This month, The MVP Blog is shining a spotlight on some of the MVP community’s developer-focused initiatives around the world.
AI MVP Charles Elwood, both artist and engineer, is keen on combining the worlds of technology and art.
Charles has been working on two big creative projects: A project for ArtPrize and the so-called ASL recognition project at the Rotary Club.
In his most recent art project, Charles decided to blend AI, ballet, and chalk art forms and enter one of the most significant art shows in the world – ArtPrize. The ABBy project is an interactive and educational work of art. The art piece interprets body language and emotion to transform, recognize and translate ballet steps into digital feelings.
The project was exhibited at the ArtPrize in Grand Rapids, Michigan. ArtPrize is an open, independently organized international art competition with over half a million visitors and $500,000 in prize money.
The installation formed a chalkboard with the open-ended question: "What would you use this for?"

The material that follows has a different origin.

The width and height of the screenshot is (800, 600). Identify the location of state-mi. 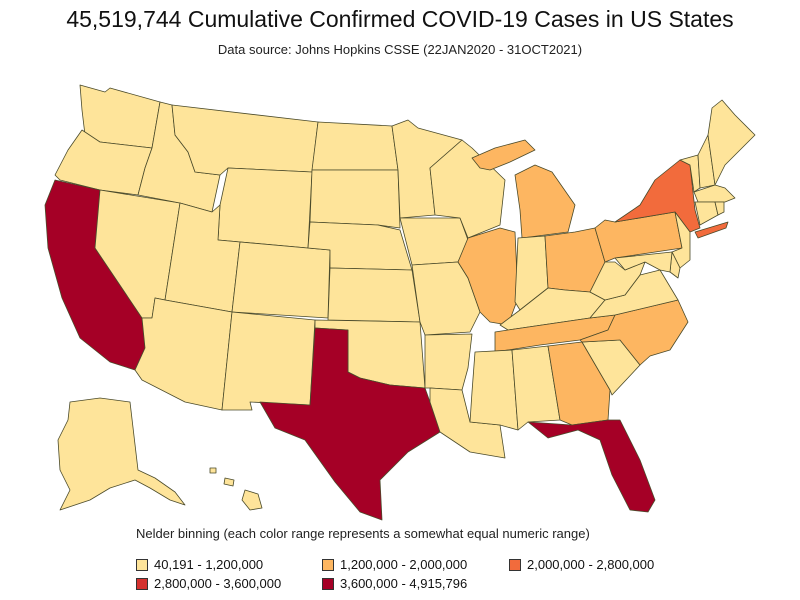
(504, 155).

Visitors were asked to write down problems that could be solved using AI. During festival weekends, Charles was on hand to add another interactive element to the third stage, where visitors could create their own AI-recognized pose or sign that represented an emotion or feeling.

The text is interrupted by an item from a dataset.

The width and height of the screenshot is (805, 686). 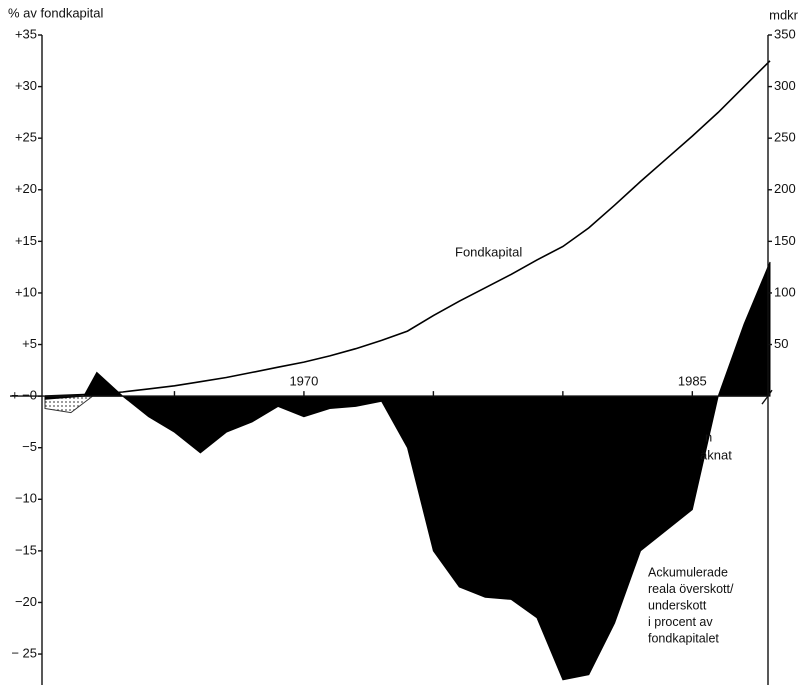 What do you see at coordinates (26, 292) in the screenshot?
I see `y-tick-label: +10` at bounding box center [26, 292].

“I learned a lot about storytelling and how to tell a story that evokes emotion in others. At station one of the Art Prize, I inspired curiosity and humor; at station two, goosebumps and awe; at station three, body movement, participation, and pride. People walked away with tears in their eyes – or smiles,” Charles explained.

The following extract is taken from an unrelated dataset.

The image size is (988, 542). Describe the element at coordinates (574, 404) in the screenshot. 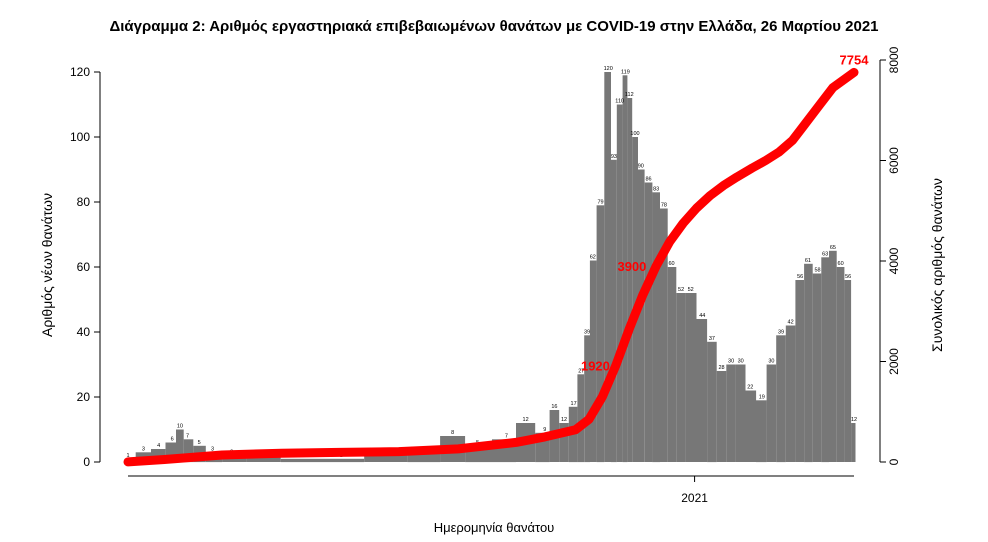

I see `daily-bar-label-2020-10-30: 17` at that location.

But combining the two worlds of technology and art requires some additional skills. Charles also did another project using Azure IoT Hub and Azure Percept to see if it could be trained to recognize American Sign Language (ASL). He then worked with the Rotary Club of San Juan, Puerto Rico, to use Azure Percept, Stream Analytics, and PowerBI to develop a custom AI sign language for someone who can't speak or sign properly.
“Two days before the exhibit opening, I had streamed four Percepts through a wifi hotspot at the hotel. The hotspot was overloaded, and I had a 10-15 minute delay in the webstream. We called the hotel IT support team, and they brought a large network switch and Ethernet cables. We hardwired the four devices and turned off the wifi – and voila! Life was good again!” he said with a laugh.
"Both are fascinating goosebump projects," Charles added.
Charles wants to show the world what AI can do for audiences other than traditional developers – sharing AI with business people (Rotary) or art lovers (ArtPrize participants) and demonstrating to them what they can do with it.
The artist hopes his installations will help people understand AI and how it can be used to express emotions and solve problems. In addition, Charles also plans to take AI submissions and suggestions from visitors to discover more problems AI can solve.